Preying on the desperate

05 Sep 2016 / 18:29 H.

PETALING JAYA: Five months ago, theSun embarked on a sting to uncover an organ trafficking syndicate.
The operation took off several months after we monitored a Facebook page, ostensibly dedicated to the sale of human organs for transplants.
What we eventually "caught" however were people worse than those involved in the sale of organs.
Although it is legally and ethically wrong for people to buy and sell organs as it devalues a human's worth, organ traffickers would have delivered organs and helped to give the recipients a chance at living normally again.
But this group we uncovered, preyed on vulnerable families of the sick, who were desperately looking to buy organs to save their loved ones – without any intention to deliver.
They were confidence tricksters who cheated such vulnerable families of their savings with which they had hoped to heal their loved ones.
theSun had on April 28 carried a story about people desperate for cash being willing to sell their vital organs through Facebook where a search using key words such as "menderma buah pinggang" (kidney donation) garnered nearly 20,000 hits.
With the use of freshly created Facebook and email accounts as well as a pre-paid handphone account, our reporter went undercover and contacted the syndicate which claimed it could arrange organ transplants for a price.
Later, working with police officers from the Anti-Trafficking in Persons division of the Criminal Investigations Department, the reporter went to "negotiate" with the syndicate members on the pretext of needing to get a kidney for a cousin.

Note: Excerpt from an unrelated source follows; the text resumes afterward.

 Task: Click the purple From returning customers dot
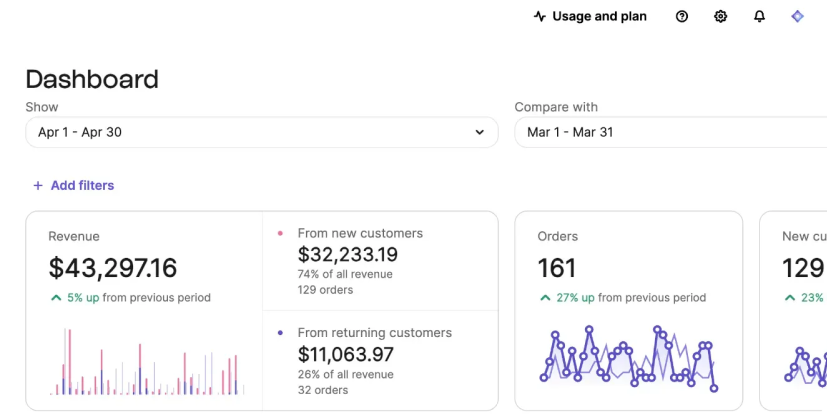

Negotiations stretched over four months included several meetings with syndicate members – a middleman named Hadi and the "kidney donor", a woman named Sya Liza, who had at one meeting in a restaurant, appeared to have several other men sitting close behind them at the meeting place.
Sya Liza claimed she wanted to donate her kidney for payment as she was financially strapped.
They had opened negotiations at RM150,000 with 75% up-front, with the deal to cover the organ donation and the transplant surgery.
Hadi explained that a document would be drawn up to claim that the donor and the patient were relatives, and that the entire situation must not show any element that a kidney was being sold because it's illegal.
When asked what if the blood groups of the donor and the patient do not match Hadi, who claimed to have arranged eight transplants, boasted it would not be a problem as the group had 20 to 30 more willing donors.
Following protracted negotiations during which our reporter claimed her family was not rich and could not afford to pay that much, the price was reduced to RM120,000 with 50% upfront, then RM90,000 and finally to RM70,000.
The RM70,000 was to be paid into a bank account number supplied by the middleman, with RM10,000 as deposit, and RM60,000 to be paid in just before the surgery.
At this point it hit us that there was a strong chance that the deal could be a con-game, because for all his glib talk, Hadi had been unable to show any proof or photographs of previous cases.
We then decided not to play by their rules to make the payment by banking into an account as they wanted, as we reasoned that once paid, the money could be transferred and Hadi would go missing.
A meeting was again arranged to finalise the arrangement for the transplant, during which the deposit of RM10,000 in cash was put on the table.
When asked why Sya Liza was not present, Hadi who turned up with another man, claimed "she had already donated her kidney to another patient".
He, however, took the RM10,000 from the table, assuring our reporter and an undercover police officer, who was posing as her cousin, the patient, that another donor with matching blood group would be made available.
Soon after, detectives keeping surveillance on the sting arrested Hadi and his accomplice who were later remanded for 10 days.
We are given to understand that investigations showed that the Hadi and his accomplices were involved in an elaborate con to fleece people in desperate need of organ transplants, and anyone who may have been cheated in this way should lodge a police report.
Police have completed investigations and referred the investigation papers to the deputy public prosecutor for advice and direction.
We recently learnt to our disappointment that the DPP has decided that there is no case, whether for human trafficking or cheating under section 420 of the Penal Code to charge the suspects, and has instructed the investigating officer to close the case.
Has our reporter risked her life and limb in vain?
It certainly makes one wonder how often the hard work put in by capable police officers who often stake their lives going undercover, end in the same way.
Is this why crimes like cheating continue to be on the increase?